## FRAGMENTO SELECCIONADO
Los mitos son metáforas que describen el cosmos y que describen, sobre todo, a los hombres que, dentro del cosmos, se esfuerzan por describirlo. En tiempos remotísimos, fue la creación de dioses todopoderosos, siempre impredecibles e implacables. Mucho después sería el turno de la diosa Razón: propugnadora de utopías definitivas y porvenires inequívocos. Hoy, nuestros días construyen nuevas deidades nacidas, principalmente, de la urgencia de propósitos de supervivencia para la Humanidad.
El tiempo es tiempo. Pasa. Sucede. Lo poblamos con nuestros hechos y nuestras ilusiones. Vamos convirtiéndolo en porvenir posible o porvenir frustrado, en vitalidad de espacios o en temor ante la visión de espacios condenados.
De muchas maneras, el imaginario de nuestros días dice que se está cerrando un ciclo. Que nos adentramos hacia distintas edades para las cuales los hombres deberemos inventar nuevas respuestas junto a las cuales continuar orientándonos dentro del tiempo.
El paulatino silencio de Dios derivaría en la divinización del progreso, esa ilusión perversa a la que Baudelaire, a fines del siglo pasado, llamó “fanal oscuro”, “patente sin garantía de la naturaleza o de la Divinidad”, “fanal pérfido”… Hoy, definitivamente muerto el dios progreso, el ser humano necesita erigir nuevos mitos relacionados con lo mejor de su condición humana. Mitos que acerquen cada vez más estrechamente ética, imaginación y Razón.
Por la Razón, continuaría abierta para los hombres la puerta del siempre necesario sentido común: lógica inapelable de lo que está escrito en cierta incambiable naturaleza de las cosas. Por la imaginación, el hombre aprendería a interpretar la compleja pluralidad de los signos que lo rodean, signos donde conviven lo dispar, lo múltiple, lo real y lo irreal. La imaginación permitiría al hombre detenerse en las abigarradas verdades que lo entornan, detenerse en todas las opciones del asombro y aceptar la inabarcable riqueza de imágenes que el mundo convoca ante él. Por la ética, el hombre se acercaría a los otros hombres: conocería la solidaridad y la tolerancia, la fraternidad y la justicia; descubriría formas de una auténtica espiritualidad dentro del transcurrir de sus días.

## EJERCICIOS PROPUESTOS
[a] Según el fragmento sobre los mitos, ¿qué permitiría al hombre acercarse a los otros hombres?
[b] Extrae literalmente del fragmento sobre los mitos el tramo que empieza en las palabras "De muchas maneras, el" y termina después de "dentro del tiempo.".

Registros almacenados del conjunto de datos

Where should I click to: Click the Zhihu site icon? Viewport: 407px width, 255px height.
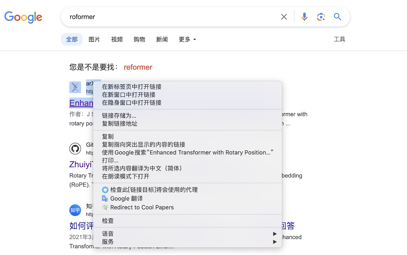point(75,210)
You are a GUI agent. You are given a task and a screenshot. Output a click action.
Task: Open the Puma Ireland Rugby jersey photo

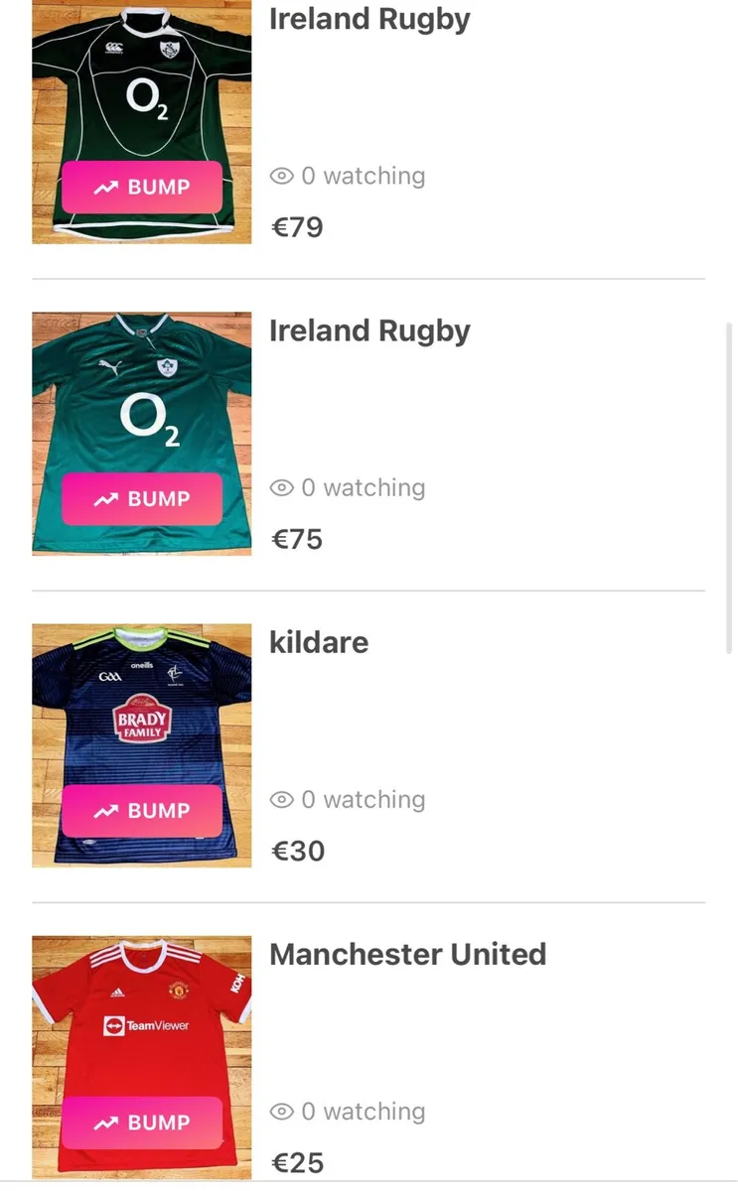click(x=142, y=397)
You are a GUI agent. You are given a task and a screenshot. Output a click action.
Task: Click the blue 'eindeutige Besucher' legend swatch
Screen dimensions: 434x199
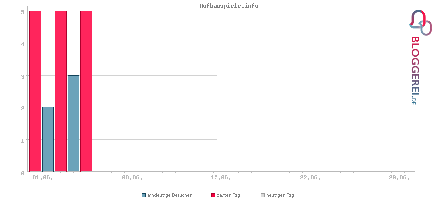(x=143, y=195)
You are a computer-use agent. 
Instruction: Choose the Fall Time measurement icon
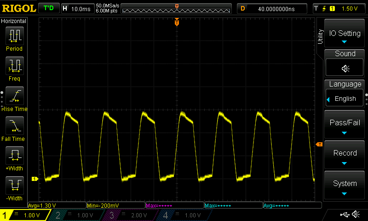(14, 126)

* * *

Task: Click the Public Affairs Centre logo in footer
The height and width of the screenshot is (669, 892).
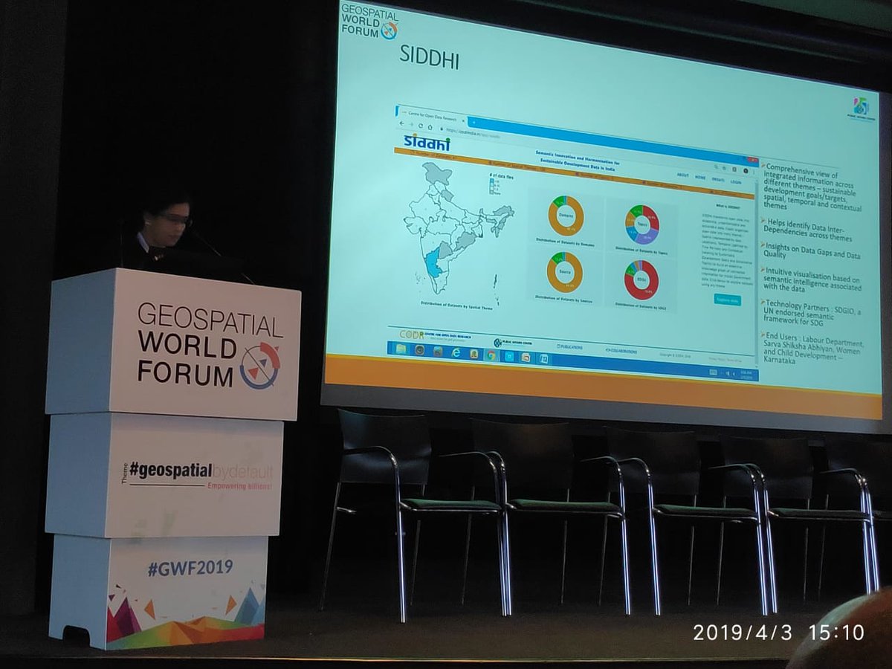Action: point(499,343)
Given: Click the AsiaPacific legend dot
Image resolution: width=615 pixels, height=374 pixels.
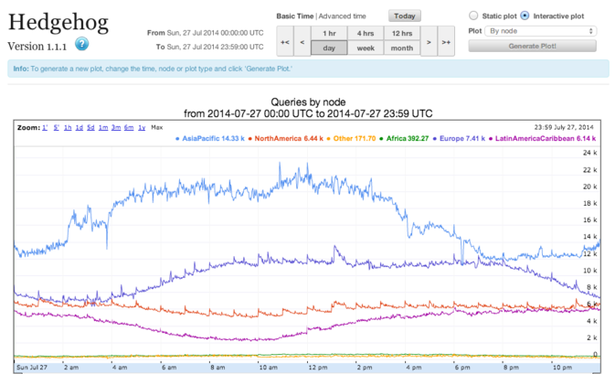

## RESPUESTAS DE EJERCICIOS
[a] La ética.

[b]
De muchas maneras, el imaginario de nuestros días dice que se está cerrando un ciclo. Que nos adentramos hacia distintas edades para las cuales los hombres deberemos inventar nuevas respuestas junto a las cuales continuar orientándonos dentro del tiempo.